> **Work to be completed**: State how many lines in the records below contain the string "computer", and give nothing besides that number.

> **Data supplied**:
"""

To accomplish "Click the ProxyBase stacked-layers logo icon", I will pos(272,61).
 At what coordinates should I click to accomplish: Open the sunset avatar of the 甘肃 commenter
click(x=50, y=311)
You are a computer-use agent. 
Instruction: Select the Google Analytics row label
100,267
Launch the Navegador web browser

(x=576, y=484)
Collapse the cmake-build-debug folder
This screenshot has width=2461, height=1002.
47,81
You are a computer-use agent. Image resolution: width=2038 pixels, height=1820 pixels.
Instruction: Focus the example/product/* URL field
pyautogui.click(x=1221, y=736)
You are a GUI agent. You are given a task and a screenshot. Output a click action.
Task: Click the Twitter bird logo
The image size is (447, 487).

"""

> **Solution to the exercise**: 2